European criticism also focused on China's anti-crime campaign dubbed "Hard Strike." China has sent hundreds of people to their deaths for crimes ranging from murder to drug dealing to embezzlement -- after parading them at public rallies. Critics worry that the Chinese courts are speeding judgments and condemning people to death using coerced confessions and unreliable evidence. The organizer of the conference, the Council of Europe, has 43-members and has gained a complete ban on, or a moratorium on, executions in its member states. Likewise, abolishing capital punishment is a requirement for membership in the 15-member European Union.

Source: New York Times


DNA testing FINALLY frees Larry Youngblood

by Stormy Thoming-Gale, J:D Staff

In 1983, Larry Youngblood was convicted of child molestation. The Pima County Attorney's Office said that Larry Youngblood was convicted based on the testimony of the victim, collaborating evidence and the technology available at the time.

The Arizona Court of Appeals briefly overturned Larry's conviction on grounds that due process was violated by the failure to safeguard evidence. Police failed to handle an important piece of evidence properly, making it impossible to determine whether semen was evident on Larry's clothing. In 1988, the Supreme Court reversed that ruling. In a 6 to 3 decision, the Supreme Court held that a defendant's rights were not denied unless the authorities were acting maliciously and knew the evidence could prove innocence.

Dr.

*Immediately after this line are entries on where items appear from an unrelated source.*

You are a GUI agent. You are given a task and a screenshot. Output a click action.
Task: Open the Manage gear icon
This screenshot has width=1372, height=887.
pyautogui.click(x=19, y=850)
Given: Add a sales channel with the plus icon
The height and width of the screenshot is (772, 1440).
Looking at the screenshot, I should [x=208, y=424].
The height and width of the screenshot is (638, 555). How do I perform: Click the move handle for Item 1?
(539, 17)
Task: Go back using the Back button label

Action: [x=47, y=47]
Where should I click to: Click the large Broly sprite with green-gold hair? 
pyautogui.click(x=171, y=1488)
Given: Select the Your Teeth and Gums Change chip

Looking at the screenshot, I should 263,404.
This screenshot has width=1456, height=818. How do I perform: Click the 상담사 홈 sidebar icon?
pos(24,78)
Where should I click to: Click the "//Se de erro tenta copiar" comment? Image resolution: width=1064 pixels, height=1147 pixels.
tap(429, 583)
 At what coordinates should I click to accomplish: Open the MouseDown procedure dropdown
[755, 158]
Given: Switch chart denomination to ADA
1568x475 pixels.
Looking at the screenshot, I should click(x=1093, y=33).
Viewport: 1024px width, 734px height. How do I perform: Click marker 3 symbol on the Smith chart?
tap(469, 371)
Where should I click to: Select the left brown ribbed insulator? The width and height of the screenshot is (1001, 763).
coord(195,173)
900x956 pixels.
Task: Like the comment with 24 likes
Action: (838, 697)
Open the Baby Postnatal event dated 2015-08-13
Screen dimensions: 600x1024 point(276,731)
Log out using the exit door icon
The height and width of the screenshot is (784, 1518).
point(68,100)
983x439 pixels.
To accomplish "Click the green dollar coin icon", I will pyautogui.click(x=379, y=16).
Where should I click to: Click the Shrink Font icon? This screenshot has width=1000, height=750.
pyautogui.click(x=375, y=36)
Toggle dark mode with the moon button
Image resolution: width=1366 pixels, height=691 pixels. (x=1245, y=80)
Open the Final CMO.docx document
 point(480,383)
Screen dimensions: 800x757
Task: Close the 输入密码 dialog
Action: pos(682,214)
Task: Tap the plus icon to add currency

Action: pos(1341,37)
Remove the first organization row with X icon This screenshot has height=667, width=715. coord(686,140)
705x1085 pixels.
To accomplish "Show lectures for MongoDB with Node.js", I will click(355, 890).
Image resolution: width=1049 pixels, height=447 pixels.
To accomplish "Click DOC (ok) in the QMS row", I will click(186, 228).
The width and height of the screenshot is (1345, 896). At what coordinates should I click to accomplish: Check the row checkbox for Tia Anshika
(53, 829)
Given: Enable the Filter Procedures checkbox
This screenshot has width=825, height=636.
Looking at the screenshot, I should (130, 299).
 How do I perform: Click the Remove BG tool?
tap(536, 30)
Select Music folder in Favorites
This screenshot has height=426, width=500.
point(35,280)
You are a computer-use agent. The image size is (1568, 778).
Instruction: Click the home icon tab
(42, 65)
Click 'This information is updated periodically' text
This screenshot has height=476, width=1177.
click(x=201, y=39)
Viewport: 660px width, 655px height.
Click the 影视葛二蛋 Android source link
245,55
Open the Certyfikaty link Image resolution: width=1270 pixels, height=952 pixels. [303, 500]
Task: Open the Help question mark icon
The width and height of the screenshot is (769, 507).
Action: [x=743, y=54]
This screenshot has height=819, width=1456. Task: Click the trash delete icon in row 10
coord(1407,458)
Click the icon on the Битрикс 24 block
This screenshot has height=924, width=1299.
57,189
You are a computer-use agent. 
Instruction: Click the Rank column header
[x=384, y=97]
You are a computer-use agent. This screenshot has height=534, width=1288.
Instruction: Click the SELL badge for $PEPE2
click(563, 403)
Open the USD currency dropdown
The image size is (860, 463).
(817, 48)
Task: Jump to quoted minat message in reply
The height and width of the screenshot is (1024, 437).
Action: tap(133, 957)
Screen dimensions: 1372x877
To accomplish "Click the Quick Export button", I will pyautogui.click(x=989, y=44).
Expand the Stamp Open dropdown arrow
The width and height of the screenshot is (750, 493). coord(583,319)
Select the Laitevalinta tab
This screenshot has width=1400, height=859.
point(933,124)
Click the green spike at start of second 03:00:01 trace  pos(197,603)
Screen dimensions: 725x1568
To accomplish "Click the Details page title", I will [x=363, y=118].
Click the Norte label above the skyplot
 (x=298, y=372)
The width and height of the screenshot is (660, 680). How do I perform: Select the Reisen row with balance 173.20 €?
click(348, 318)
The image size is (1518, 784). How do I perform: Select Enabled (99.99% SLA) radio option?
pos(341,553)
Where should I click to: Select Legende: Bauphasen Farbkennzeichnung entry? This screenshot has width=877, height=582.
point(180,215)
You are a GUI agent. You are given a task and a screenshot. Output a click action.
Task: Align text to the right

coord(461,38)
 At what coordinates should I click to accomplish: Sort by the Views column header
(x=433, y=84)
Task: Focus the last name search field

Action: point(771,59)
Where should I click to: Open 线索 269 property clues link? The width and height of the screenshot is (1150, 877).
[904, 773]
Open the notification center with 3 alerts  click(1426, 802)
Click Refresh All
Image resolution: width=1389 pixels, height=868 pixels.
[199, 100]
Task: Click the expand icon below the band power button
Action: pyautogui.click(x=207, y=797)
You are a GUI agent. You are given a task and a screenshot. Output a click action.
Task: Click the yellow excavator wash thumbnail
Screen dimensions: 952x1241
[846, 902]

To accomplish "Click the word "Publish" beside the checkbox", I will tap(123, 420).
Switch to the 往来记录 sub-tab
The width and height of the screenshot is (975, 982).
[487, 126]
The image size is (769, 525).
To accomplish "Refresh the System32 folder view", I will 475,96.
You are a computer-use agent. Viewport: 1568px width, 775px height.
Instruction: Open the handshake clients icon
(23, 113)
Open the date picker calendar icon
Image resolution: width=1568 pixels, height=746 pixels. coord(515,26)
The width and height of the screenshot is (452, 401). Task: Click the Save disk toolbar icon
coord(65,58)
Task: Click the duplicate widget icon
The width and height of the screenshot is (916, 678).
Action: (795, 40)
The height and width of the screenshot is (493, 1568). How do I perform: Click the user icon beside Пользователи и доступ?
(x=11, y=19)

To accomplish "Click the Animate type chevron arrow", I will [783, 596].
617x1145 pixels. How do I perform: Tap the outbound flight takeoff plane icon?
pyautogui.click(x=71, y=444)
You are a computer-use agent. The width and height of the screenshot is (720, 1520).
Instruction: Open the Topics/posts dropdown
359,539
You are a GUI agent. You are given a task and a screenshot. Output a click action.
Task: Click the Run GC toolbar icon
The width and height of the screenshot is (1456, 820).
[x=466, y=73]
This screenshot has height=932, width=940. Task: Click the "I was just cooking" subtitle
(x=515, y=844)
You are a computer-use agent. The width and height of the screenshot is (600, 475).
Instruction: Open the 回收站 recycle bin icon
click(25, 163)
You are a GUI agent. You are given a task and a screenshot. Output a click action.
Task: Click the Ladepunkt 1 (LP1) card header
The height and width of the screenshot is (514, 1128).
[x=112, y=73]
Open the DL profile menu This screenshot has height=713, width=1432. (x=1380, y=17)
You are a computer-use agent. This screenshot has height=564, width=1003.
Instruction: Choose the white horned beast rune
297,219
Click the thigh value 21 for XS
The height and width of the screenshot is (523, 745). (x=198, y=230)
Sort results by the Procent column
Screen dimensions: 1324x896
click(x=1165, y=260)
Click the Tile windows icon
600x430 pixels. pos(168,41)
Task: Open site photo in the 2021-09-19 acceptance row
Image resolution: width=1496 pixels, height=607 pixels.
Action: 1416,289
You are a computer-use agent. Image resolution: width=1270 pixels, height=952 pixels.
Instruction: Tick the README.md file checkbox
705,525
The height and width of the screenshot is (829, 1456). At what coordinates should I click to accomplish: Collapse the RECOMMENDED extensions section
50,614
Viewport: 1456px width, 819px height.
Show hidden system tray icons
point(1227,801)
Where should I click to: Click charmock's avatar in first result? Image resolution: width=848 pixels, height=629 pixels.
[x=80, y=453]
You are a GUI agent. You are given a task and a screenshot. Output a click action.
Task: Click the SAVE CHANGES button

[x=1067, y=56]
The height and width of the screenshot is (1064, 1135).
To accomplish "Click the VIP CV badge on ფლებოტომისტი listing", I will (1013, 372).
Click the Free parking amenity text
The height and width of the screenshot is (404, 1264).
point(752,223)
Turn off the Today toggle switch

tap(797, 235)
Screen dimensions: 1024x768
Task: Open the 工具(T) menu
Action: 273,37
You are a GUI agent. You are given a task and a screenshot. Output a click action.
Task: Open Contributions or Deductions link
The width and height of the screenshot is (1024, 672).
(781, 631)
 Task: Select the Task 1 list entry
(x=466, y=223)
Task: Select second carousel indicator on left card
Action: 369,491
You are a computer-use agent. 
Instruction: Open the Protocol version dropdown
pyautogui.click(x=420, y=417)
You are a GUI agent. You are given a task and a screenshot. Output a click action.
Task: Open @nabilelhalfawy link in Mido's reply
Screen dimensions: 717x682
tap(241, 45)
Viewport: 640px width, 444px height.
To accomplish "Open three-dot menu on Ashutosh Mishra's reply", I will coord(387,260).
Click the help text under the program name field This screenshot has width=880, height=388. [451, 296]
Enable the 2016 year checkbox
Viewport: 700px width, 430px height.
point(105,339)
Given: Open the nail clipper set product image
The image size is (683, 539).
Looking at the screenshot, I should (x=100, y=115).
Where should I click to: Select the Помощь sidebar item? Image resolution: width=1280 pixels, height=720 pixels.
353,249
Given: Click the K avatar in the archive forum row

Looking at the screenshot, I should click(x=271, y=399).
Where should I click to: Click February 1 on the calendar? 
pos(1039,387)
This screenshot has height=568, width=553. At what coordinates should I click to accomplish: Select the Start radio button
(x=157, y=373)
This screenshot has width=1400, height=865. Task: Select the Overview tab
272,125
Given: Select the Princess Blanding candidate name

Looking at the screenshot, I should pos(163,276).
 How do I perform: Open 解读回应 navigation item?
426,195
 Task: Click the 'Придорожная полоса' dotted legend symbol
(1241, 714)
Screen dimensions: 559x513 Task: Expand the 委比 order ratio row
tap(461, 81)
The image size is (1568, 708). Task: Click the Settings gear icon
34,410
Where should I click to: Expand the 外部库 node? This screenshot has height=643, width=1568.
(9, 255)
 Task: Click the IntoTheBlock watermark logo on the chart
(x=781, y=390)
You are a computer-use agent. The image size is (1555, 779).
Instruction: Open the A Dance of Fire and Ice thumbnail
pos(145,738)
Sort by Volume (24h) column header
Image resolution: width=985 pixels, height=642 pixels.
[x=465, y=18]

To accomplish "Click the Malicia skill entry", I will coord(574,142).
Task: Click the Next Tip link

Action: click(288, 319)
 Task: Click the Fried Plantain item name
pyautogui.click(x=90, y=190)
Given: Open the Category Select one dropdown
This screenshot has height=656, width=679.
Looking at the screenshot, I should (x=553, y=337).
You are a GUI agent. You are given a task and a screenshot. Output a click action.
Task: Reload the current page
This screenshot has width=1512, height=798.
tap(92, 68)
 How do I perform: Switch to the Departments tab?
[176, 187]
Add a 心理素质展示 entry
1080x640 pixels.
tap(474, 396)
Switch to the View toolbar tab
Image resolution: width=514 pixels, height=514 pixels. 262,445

Edward Blake, a forensic scientist with expertise in DNA, said that due to its recent ruling, the Supreme Court had established a flawed legal precedent that will lower the standards of evidence collection. The 1988 ruling undermined what were once progressive mandates that put the onus on the government to collect, maintain and properly preserve evidence. The Arizona Court of Appeals AGAIN set aside Larry Youngblood's conviction in 1990, arguing that the state's constitution was broader than the federal government's.

In 1993, the State Supreme Court AGAIN reinstated Mr. Youngblood's conviction.

Larry Youngblood returned to prison to serve out his sentence. Summer of 1999, Larry's lawyers requested new DNA tests that were not available in 1983. Although the test results took several months, they completely exonerated Larry Youngblood.

A representative from the Pima County Attorney's Office has publicly apologized for the wrongful conviction. To be sure, he told the public it was an accident and that the office "acted in good faith" but he said the office regretted what had happened and feels bad that Larry was incarcerated. Larry Youngblood, spent 17 years knowing he was innocent, never confessing, never taking a plea for less time and is understandably bitter.

Justice Denied wishes Mr. Youngblood the very best and hopes that the State of Arizona will take the initiative and offer compensation for the years lost by Mr. Youngblood.